How does my nervous system change as I get older?
Your brain loses weight. When you were born, it weighed about 360 grams; when you were 20 years old, it weighed about 1,375 grams; and, on average, it will decline to about 1,265 grams by the time you reach 80 years of age. Most of these changes are not due to cell loss but rather to the simpl
e dehydration of your brain and the subsequent shrinkage of neurons in vulnerable regions. Neurons lose their ability to function when they shrink. A minor contributor to the brain’s decrease in size is the loss of myelin insulation around axons. The loss of myelin slows down the flow of information between neurons across the brain.
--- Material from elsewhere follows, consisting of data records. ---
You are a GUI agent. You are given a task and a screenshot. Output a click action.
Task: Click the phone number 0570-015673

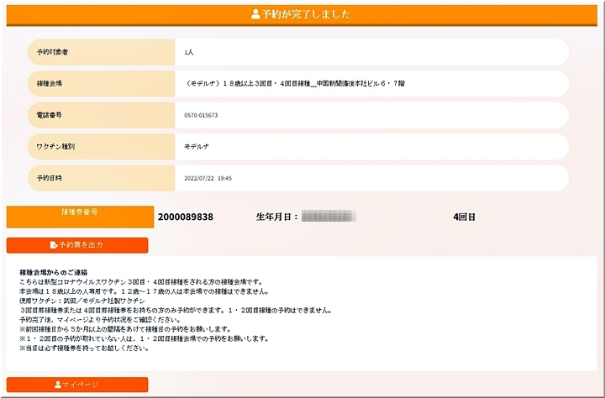pos(201,115)
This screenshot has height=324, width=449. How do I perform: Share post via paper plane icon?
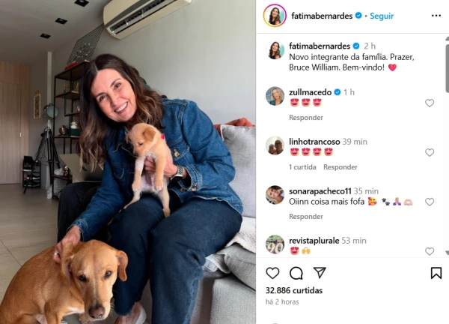click(320, 273)
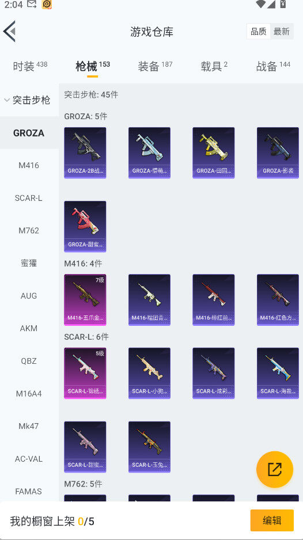Select the yellow GROZA skin thumbnail
303x540 pixels.
click(x=213, y=153)
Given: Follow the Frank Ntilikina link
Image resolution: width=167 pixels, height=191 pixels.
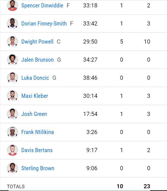Looking at the screenshot, I should click(37, 132).
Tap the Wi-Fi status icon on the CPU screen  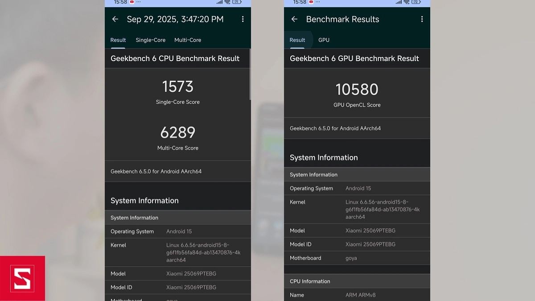[227, 2]
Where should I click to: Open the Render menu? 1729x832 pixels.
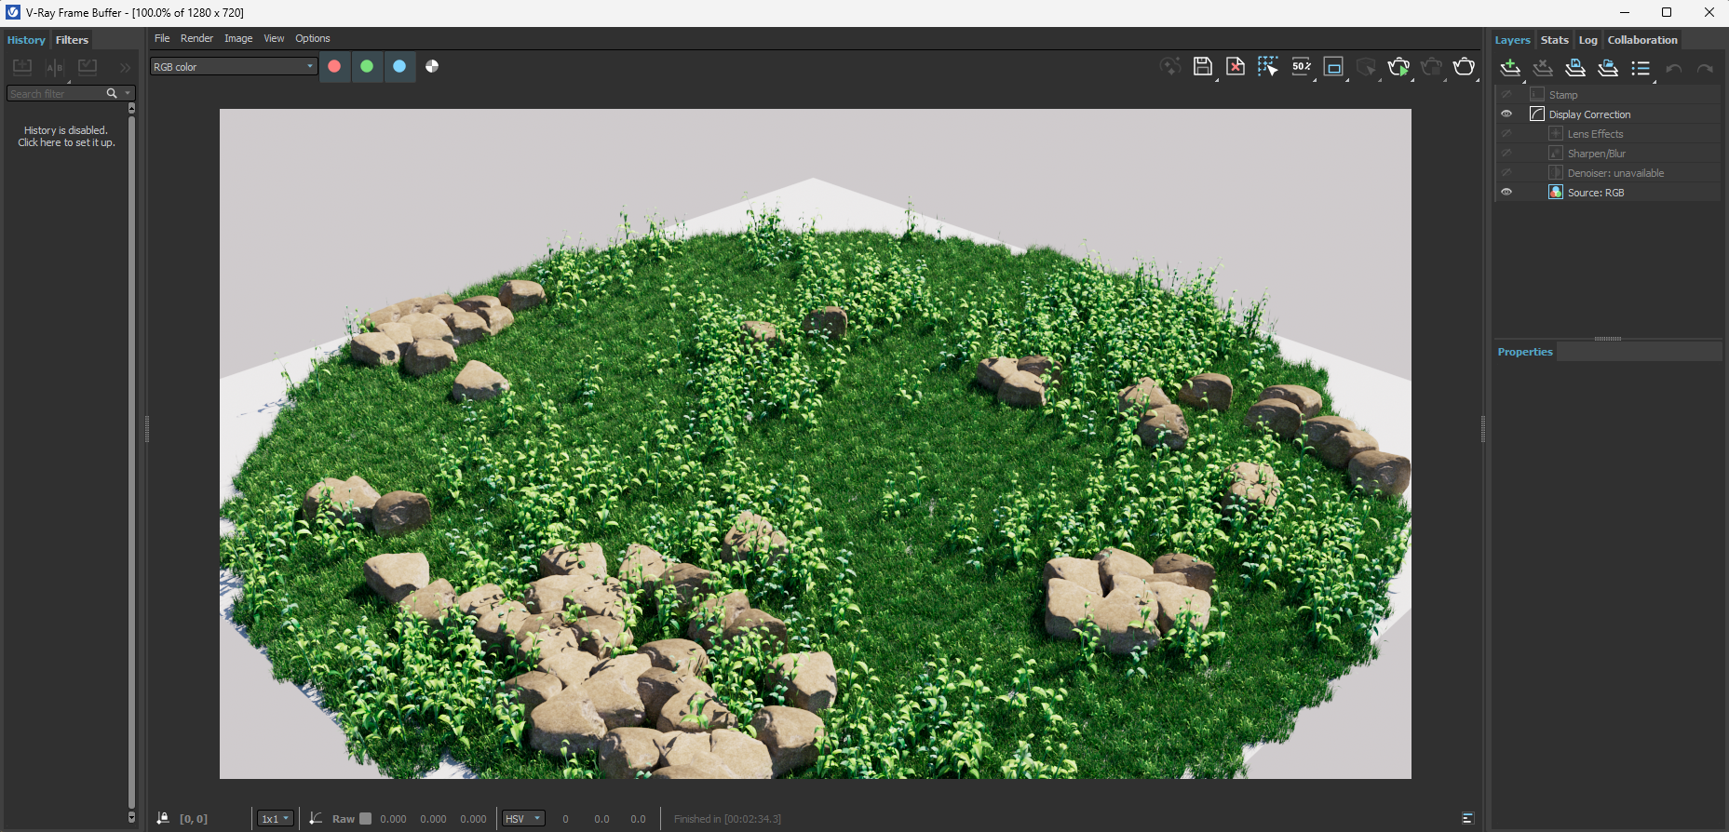click(x=196, y=38)
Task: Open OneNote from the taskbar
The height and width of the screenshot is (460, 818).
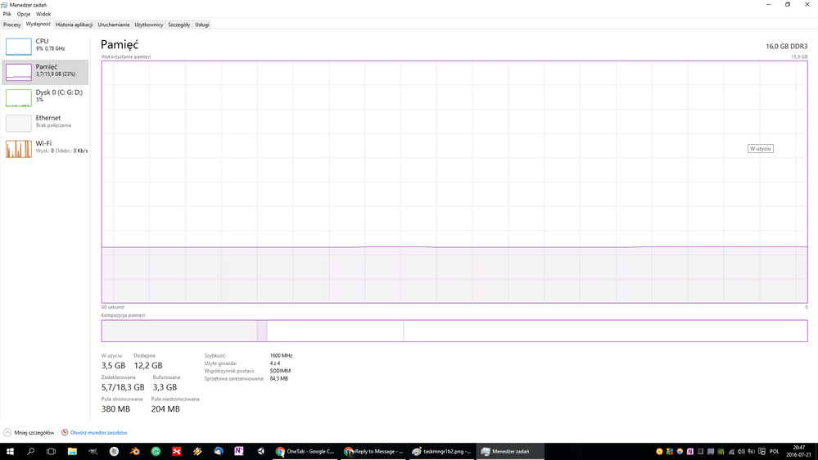Action: click(239, 451)
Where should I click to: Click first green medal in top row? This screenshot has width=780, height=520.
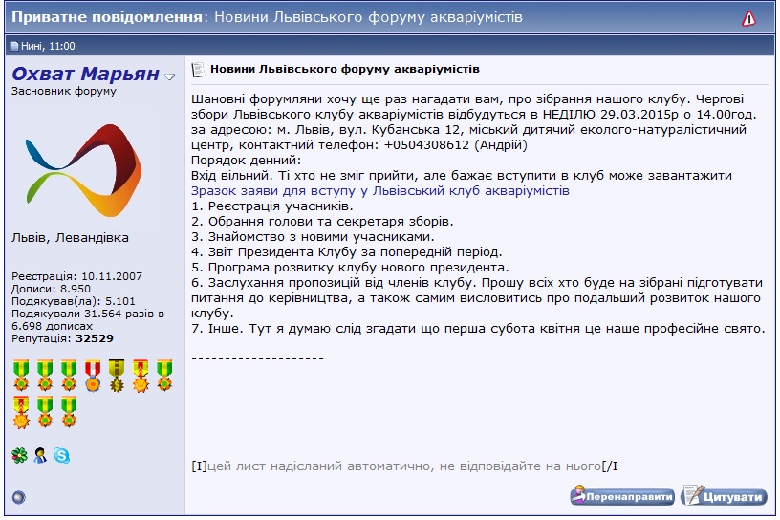[x=21, y=375]
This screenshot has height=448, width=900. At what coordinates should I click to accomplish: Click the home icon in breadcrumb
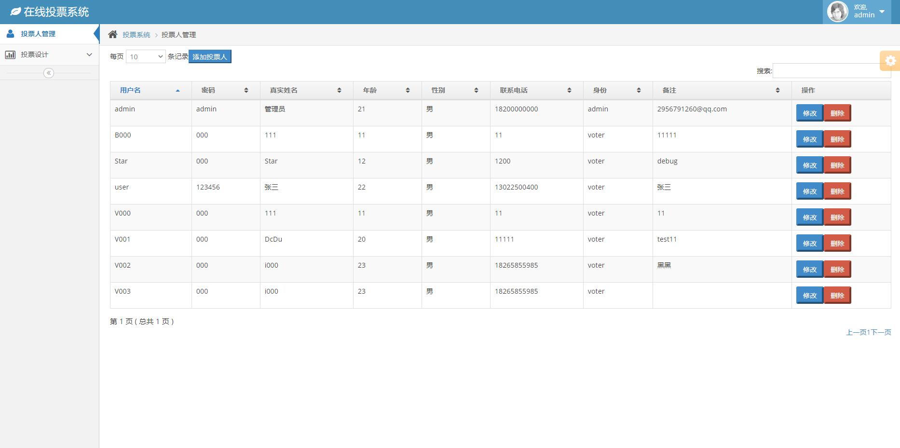click(x=113, y=34)
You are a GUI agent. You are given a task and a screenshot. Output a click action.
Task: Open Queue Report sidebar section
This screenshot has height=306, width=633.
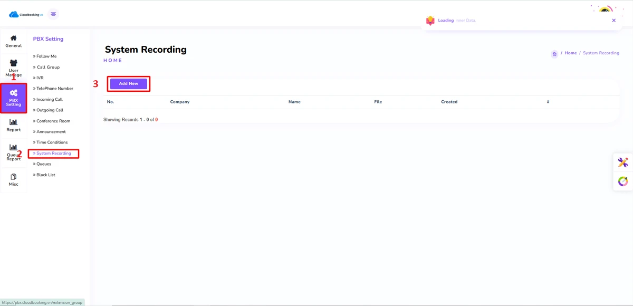[x=14, y=152]
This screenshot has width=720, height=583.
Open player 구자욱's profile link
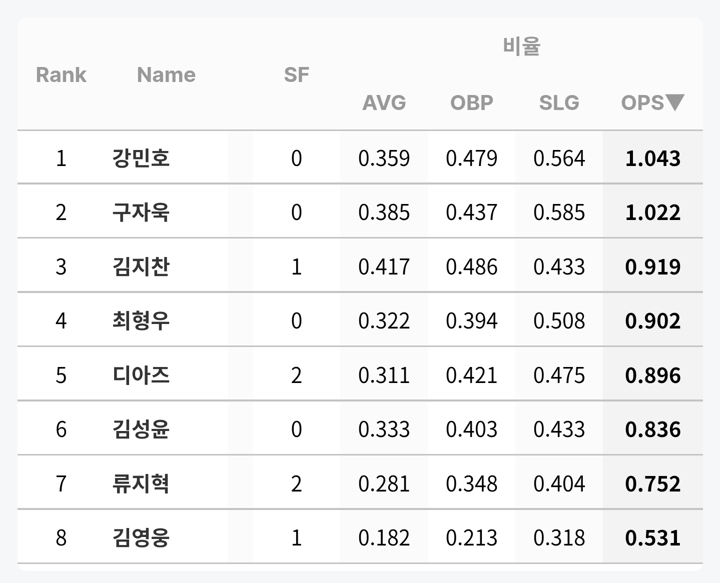[x=141, y=212]
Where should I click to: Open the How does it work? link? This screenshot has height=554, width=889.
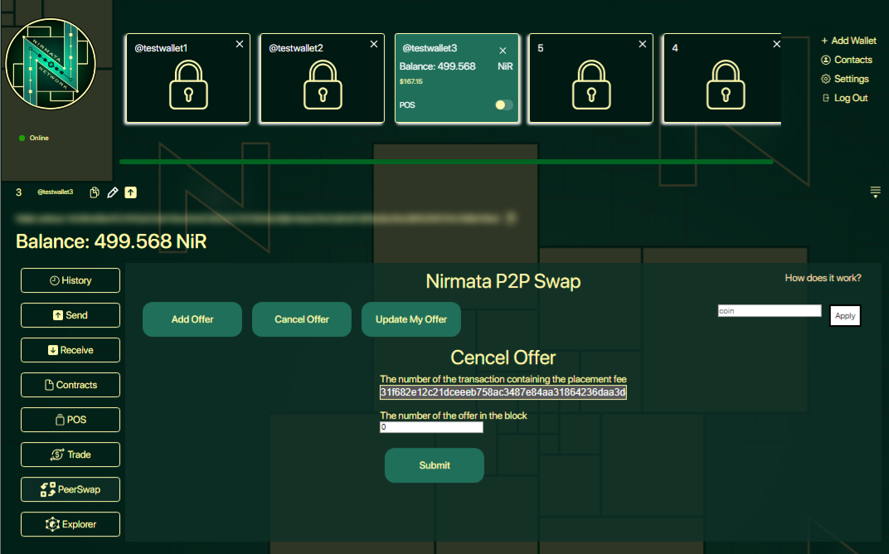[823, 278]
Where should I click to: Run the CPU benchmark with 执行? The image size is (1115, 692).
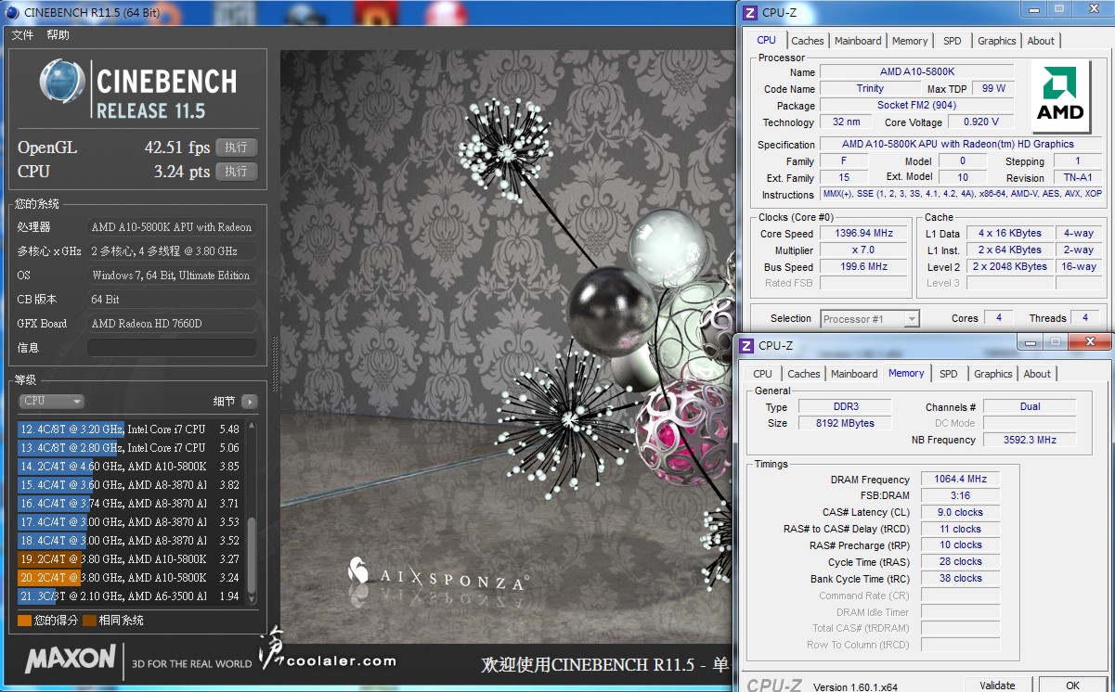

What happens to my vision?
The visual system, which provides so much essential information to your brain, shows use-dependent age-related declines in function. The eyes develop farsightedness due to the loss of lens elasticity and the subsequent flattening of the shape of the lens, reducing the ability of the lens to accommodate focusing on close objects. The increased density, as well as opacity, of the lens also increases the minimal amount of energy needed to elicit a visual response. These changes in the lens often are accelerated by long-term exposure to bright sunlight. Due to the age-associated increasing opacity of the lens, you tend to lose sensitivity to blue light; this is most noticeable to people who undergo removal of the lens and often report that blue objects are more brilliant. The retina is a thin network of neurons at the back of the eye that detects incoming light and transduces this information into electrical impulses that are transferred to the brain for processing into images. The retina is vulnerable to many of the same age-related degenerative changes that occur in the brain, such as oxidative stress and various toxins.